EXCERPTED TEXT:
>> Start
Posted on 09/21/2018 11:27:36 AM PDT by LibWhacker
Catalogue of planetary maps, past and present, highlights our evolving view of our Solar System
A catalogue that provides an overview of over 2,200 planetary maps produced worldwide between 1600 and 2018 was presented today at the European Planetary Science Congress (EPSC) 2018 in Berlin. The catalogue has been produced by Henrik Hargitai, from Eötvös Loránd University in Budapest (Hungary), and Mateusz Pitura, from the University of Wroclaw (Poland).
“Production of planetary maps started in Europe in the 1600s. It expanded to the United States and the Soviet Union in the 1960s and, more recently, has spread to China and Japan,” said Hargitai. “Over time, mapping has become less coordinated and more diverse, so that today it is becoming challenging to oversee the proliferation of spatial data published in different countries by institutions, individual researchers and, increasingly, citizen scientists. A common database is needed.”
To provide this definitive overview, Hargitai and Pitura have created the open access “International Catalogue of Planetary Maps”, available at http://planetarymapping.org and through the International Cartographic Association’s Commission on Planetary Cartography. The data can be filtered by author, year, country, scale, type and reveal long-term trends in planetary mapping and planetary science activities. Recent web-based map services, such as MoonTrek by NASA/JPL/Caltech or OpenPlanetaryMap’s vector basemap of Mars are organized into layers so that the user can view and analyse planetary surfaces in detail with Geographic Information System (GIS) tools. Most of the maps in the cataloguepresent Mars (40% of all maps) and the Moon (46%) whereas mapping of Venus (5%), Mercury (2%) and the Jovian moons (4%) has produced many less examples. Around 20% of all maps are geologic maps that represent the most complex planetary cartographic analysis.
“Our catalogue is being updated regularly with both newly resurfaced historic maps and new additions. For the future, we plan to add maps that have been published in journal articles and digitize maps that do not yet include GIS formats,” added Hargitai. “We live in a transition period where static maps that characterized the last 400 years may become extinct, replaced by dynamic digital map services and tools. In the digital platforms it is becoming difficult even to define what we consider to be a ‘map’, and not just layers of spatial data. Maps are used for mission planning, surface operation, and post-mission analysis. In the near future, they will be key components of planning and operating new human missions.”
Images
Details of four maps representing planetary maps with different themes, goals and eras. 1647: One of the first detailed telescopic maps of the Moon, with an Earth-like representation (J. Hevelius: Selenographia). 1824: the first segmented lunar map with topographic and albedo details of the Moon, using hachures (W. Lohrman: Topographie der sichtbaren Mondoberflaeche, Dresden). 1960: the first astrogeologic map of the Moon, the Lunar Photogeologic Chart (LPC 58) that introduced stratigraphic methods to planetary mapping (EM Shoemaker, RJ Hackman, USA). 2016: Map of Charon designed for children, representing a new type of outreach maps (A. Gyöngyösi, Hungary).
>> End
[Data for locating visible targets]
>> Start
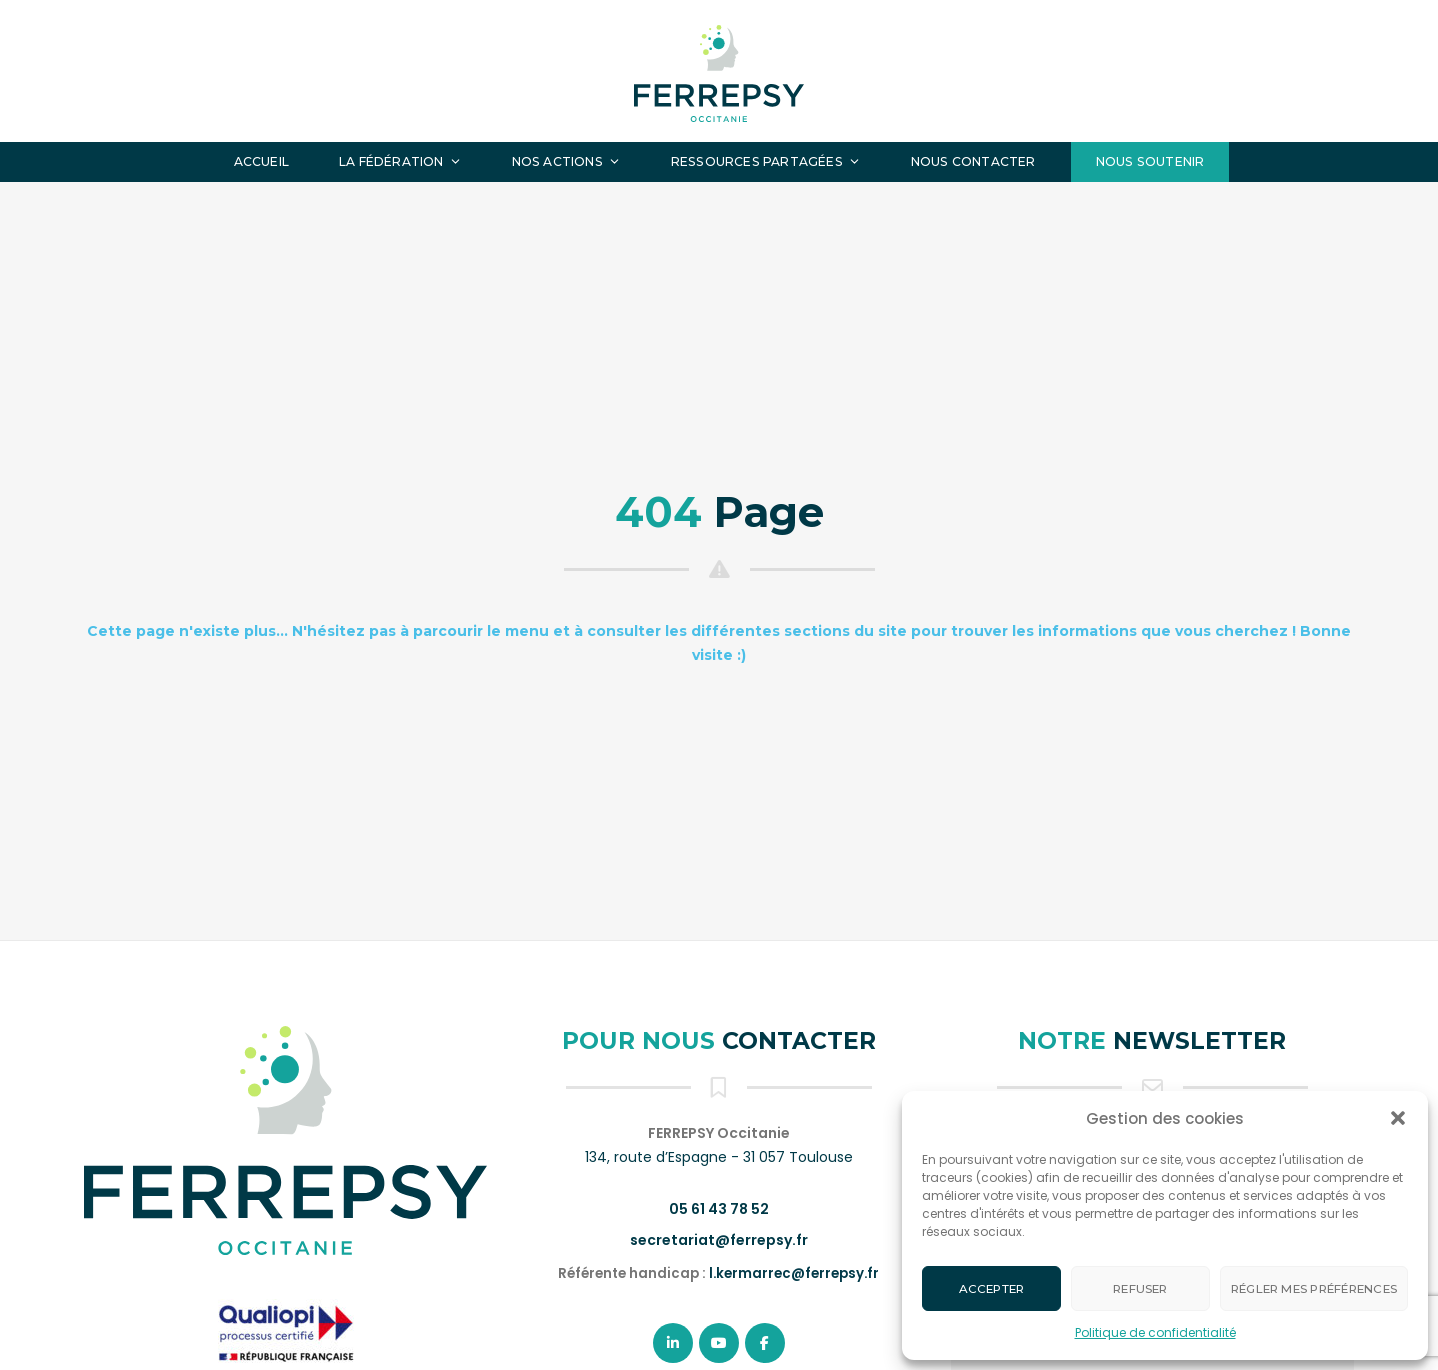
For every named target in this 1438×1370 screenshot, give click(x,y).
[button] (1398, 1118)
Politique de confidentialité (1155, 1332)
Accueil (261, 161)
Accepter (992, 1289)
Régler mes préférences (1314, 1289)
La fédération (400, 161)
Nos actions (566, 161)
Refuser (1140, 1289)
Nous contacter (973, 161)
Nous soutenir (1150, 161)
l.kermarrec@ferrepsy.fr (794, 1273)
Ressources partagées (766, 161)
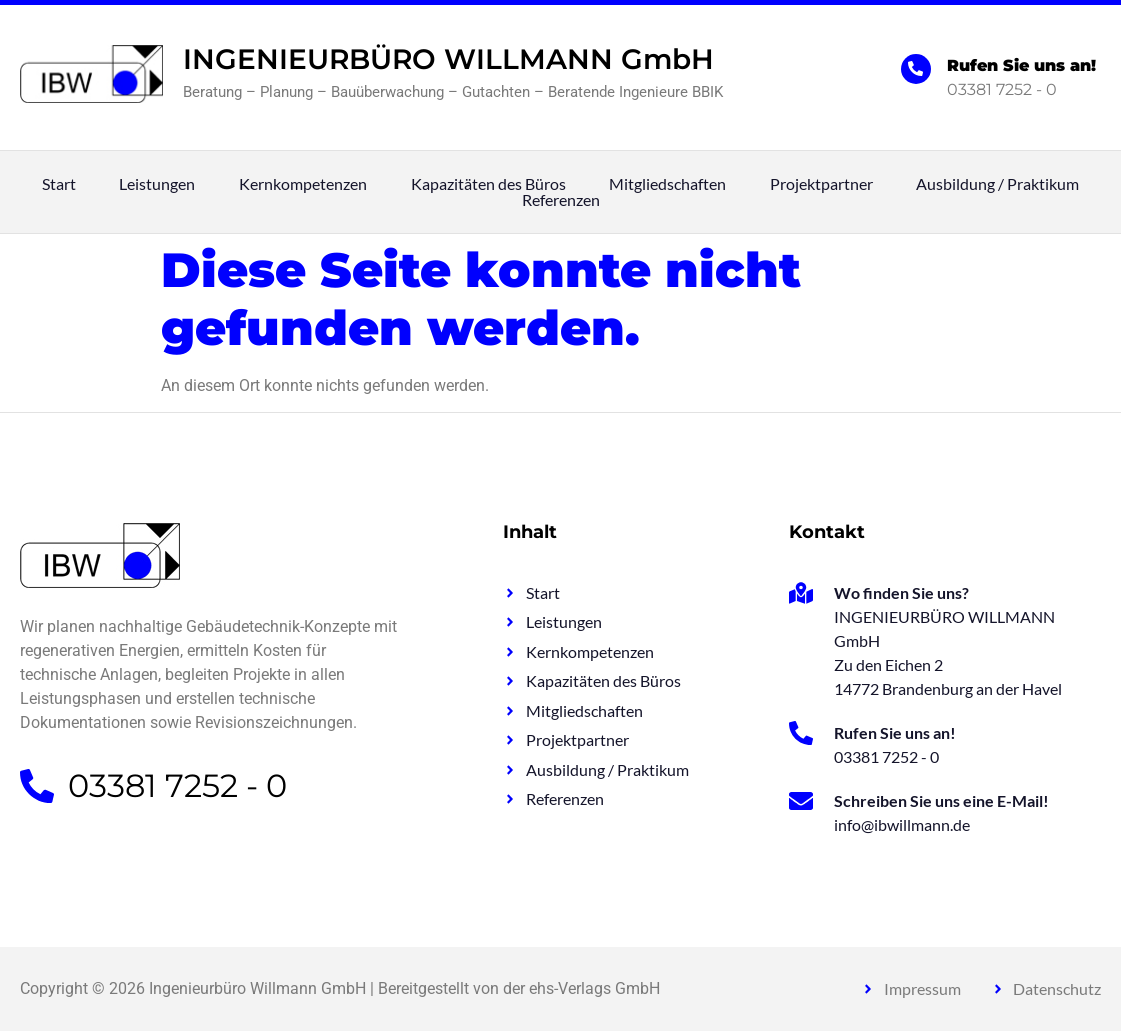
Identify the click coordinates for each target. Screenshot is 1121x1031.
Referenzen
>> End
TASKS FOR THIS EXERCISE:
a - In the article about the planetary map catalogue, what percentage of the catalogued maps present the Moon?
b - Write what comes next in the article about the planetary map catalogue, starting after its final sentence.
The listing comes from a separate source, not from the article about the planetary map catalogue.

ANSWERS BELOW:
a - 46%

b -
So if I understand this correctly, It is not that reality has evolved only our perception of reality has changed.
What it actually highlights is the different ways we erroneously have believed scientific “truths” by observation. And that one should never say “science” never settles anything.
Both change.
Just yesterday, I finished reading a fascinating book that opened my appreciation for early astronomy: “The history and practice of ancient astronomy”.
Prior to reading, there were only a few specific events in history I knew anything about - each representing a significant leap: Ptolemy and epicycles, Copernicus and Heliocentricity, and then Newton.
This book filled in ALL the gaps and then some. There was actually quite an evolution from various Babalonians, many more Greeks, before and after Ptolemy... each adding some signifant piece of the puzzle. I was surprised to learn that the ancients 2000 years ago knew about precession and had developed ways to deal with it (for example, the sun precesses a bit in the zodiac, appearing a bit behind the previous place at each successive equinox).
There was indeed a lull in Europe for about 1000 years after Ptolemy that preceeded Copernicus, who in essence was still a Ptolomist... but the real leap to modern astronomy was Keppler, building onto Copernicus with how orbits are ellipsis, and a planet moves faster at perigee, slower at apogee - key to predicting exactly how the planets move and orbit. Newton later added the why of gravitational forces.
Thanks LibWhacker.
So if I understand this correctly, It is not that reality has evolved only our perception of reality has changed.
judging by the 2016 map: It is not that reality has evolved only our intelligence has devolved.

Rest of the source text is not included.